Both are satisfying works, especially the First. It presents the listener with a constant stream of new textures and ideas. This is sophisticated and inspired music, and it never gets bogged down. Enescu keeps the textures light and the rhythms fluid. As a virtuoso violinist himself, he knew how to draw effective textures from his ensemble, and in this work regularly gives detailed instructions for bowing and phrasing. One favorite sound is high harmonics played sul ponticello, an eerie, glassy effect that comes to define the sound.

That effect returns in the Second Quartet, but in general this work feels more linear and discursive. The folk elements are more ubiquitous than the serial techniques, and the melodic lines are often gracefully ornamented. Both works recall the contemporaneous quartets of Bartók, but Enescu is always more consonant, and usually more relaxed.
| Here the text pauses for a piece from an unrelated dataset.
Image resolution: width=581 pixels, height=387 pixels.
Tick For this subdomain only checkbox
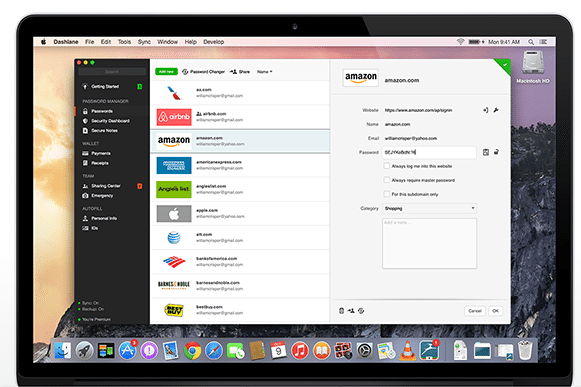(x=386, y=194)
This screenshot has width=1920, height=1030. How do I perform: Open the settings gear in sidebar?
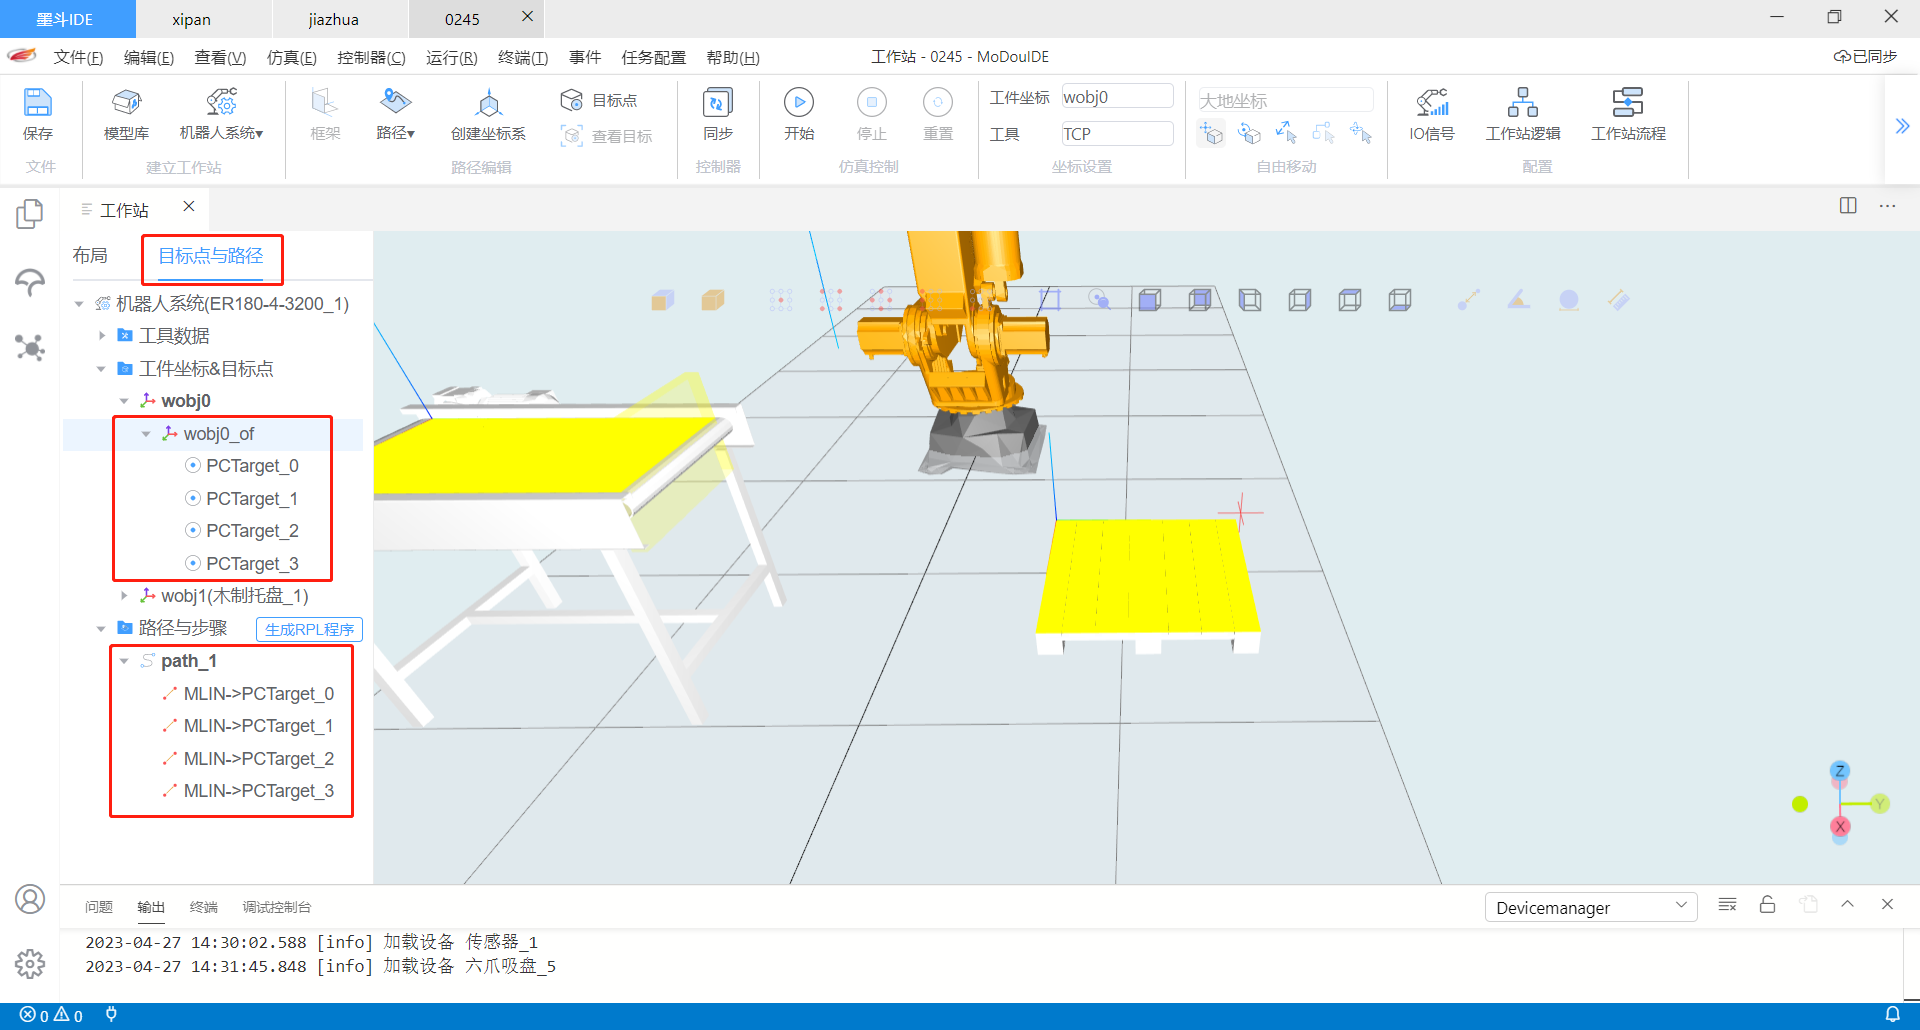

The performances by Quatuor Athenaeum Enesco are excellent. Balances between the instruments are finely judged, and the clarity of texture, so crucial to the First Quartet, is carefully maintained. Only in the sustained climax at the end of the First Quartet does the tonal control begin to slip, with the first violin’s (very) high notes beginning to grate. The recorded sound is very warm and resonant, but that suits the aura of this music, which always tends towards coherent, inclusive textures, even at its most contrapuntal. The recording dates from 1992, and if there is a slight sense of haze around the ensemble, that is the only clue to the recording’s vintage. And, again, it fits well with the music.

The recording was originally issued in 1993 and is now being reissued in exactly the same packaging, albeit at mid-price. Since it first came out, an impressive alternative has also appeared, from Quatour Ad Libitum on Naxos (8.554721). Interpretively, the two accounts are very similar, though the Athenaeum version is more atmospheric, while the Ad Libitum has more structural focus, especially in the sprawling First Quartet. More significantly, the Naxos recording does not have the expansive, resonant sound of the CPO; it is a more traditional studio ambience, and the results feel more intimate. But the Athenaeum version is equally recommendable, whatever the reasons for its reappearance.